Arbor Realty Funding, LLC v Herrick, Feinstein LLP 2016 NY Slip Op 08935 Decided on December 29, 2016 Appellate Division, First Department is certainly a case about money. Note the level of defense attorney players here…Davis Polk & Wardwell LLP, Steptoe & Johnson LLP, Blank Rome, LLP, Paul, Weiss, Rifkind, Wharton and Garrison LLP, New York.
Were these guys just playing around in discovery? We don’t know, but it will cost someone $ 10,000 to keep this case in play.
“Order, Supreme Court, New York County (Carol R. Edmead, J.), entered on or about October 14, 2014, amending order (same court and Justice), entered on or about October 6, 2014, which denied plaintiffs East 51st Street Development, LLC, 968 Kingsman, LLC, and 964 Associates, LLC’s application to reinstate their complaint and dismissed the complaint with prejudice, unanimously reversed, on the law, the facts, and in the exercise of discretion, without [*2]costs, the complaint reinstated, and plaintiffs directed to, within 30 days, respond to defendants’ discovery requests in the form requested and pay defendants a fine of $10,000 for their willful failure to comply with the trial court’s discovery.

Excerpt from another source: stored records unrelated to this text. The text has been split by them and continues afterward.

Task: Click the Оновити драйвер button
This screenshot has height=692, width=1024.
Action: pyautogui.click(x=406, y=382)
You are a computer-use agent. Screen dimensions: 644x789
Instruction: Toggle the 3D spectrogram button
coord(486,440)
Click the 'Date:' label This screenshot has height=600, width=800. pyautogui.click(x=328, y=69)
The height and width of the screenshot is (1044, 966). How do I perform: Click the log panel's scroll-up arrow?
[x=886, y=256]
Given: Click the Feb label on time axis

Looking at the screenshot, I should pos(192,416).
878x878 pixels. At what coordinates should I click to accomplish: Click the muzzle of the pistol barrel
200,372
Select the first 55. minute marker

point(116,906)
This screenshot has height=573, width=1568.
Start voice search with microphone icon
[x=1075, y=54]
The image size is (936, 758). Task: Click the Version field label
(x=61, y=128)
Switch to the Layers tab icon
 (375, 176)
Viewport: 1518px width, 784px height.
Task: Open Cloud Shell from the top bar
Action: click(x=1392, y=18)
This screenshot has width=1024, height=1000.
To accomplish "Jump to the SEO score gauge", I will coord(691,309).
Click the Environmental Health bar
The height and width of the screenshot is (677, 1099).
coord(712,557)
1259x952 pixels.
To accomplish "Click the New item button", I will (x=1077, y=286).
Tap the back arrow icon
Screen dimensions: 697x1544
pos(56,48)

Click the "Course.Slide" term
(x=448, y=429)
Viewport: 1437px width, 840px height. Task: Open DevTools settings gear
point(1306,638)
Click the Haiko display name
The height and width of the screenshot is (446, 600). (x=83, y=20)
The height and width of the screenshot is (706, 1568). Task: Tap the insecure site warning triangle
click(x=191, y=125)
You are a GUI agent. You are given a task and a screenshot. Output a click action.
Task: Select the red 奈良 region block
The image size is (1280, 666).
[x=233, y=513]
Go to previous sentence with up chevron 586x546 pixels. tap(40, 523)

In this legal malpractice action, consolidated with two other actions, although plaintiffs produced responsive material, it was imbedded in large amounts of otherwise irrelevant documents. Over 30,000 documents were produced. The trial court then gave plaintiffs ample time and opportunity to further produce the documents in an electronically searchable format and to organize its responses in the form that defendant requested them. Plaintiffs failed to comply with the court’s directions. Under these circumstances, the trial court properly concluded that plaintiffs’ failure to comply with its orders was willful (Merrill Lynch, Pierce, Fenner & Smith v Global Strat Inc., 94 AD3d 491 [1st Dept 2012], mod 22 NY3d 877 ). Given, however, plaintiffs’ partial compliance and the strong public policy in favor of disposing of cases on the merits, we find that dismissal of the action is too severe a sanction at this time and that a less severe sanction, of a monetary fine in the amount of $10,000 plus costs is appropriate, along with a final 30-day opportunity for plaintiffs to provide the discovery in the format ordered by the trial court on February 19, 2014.”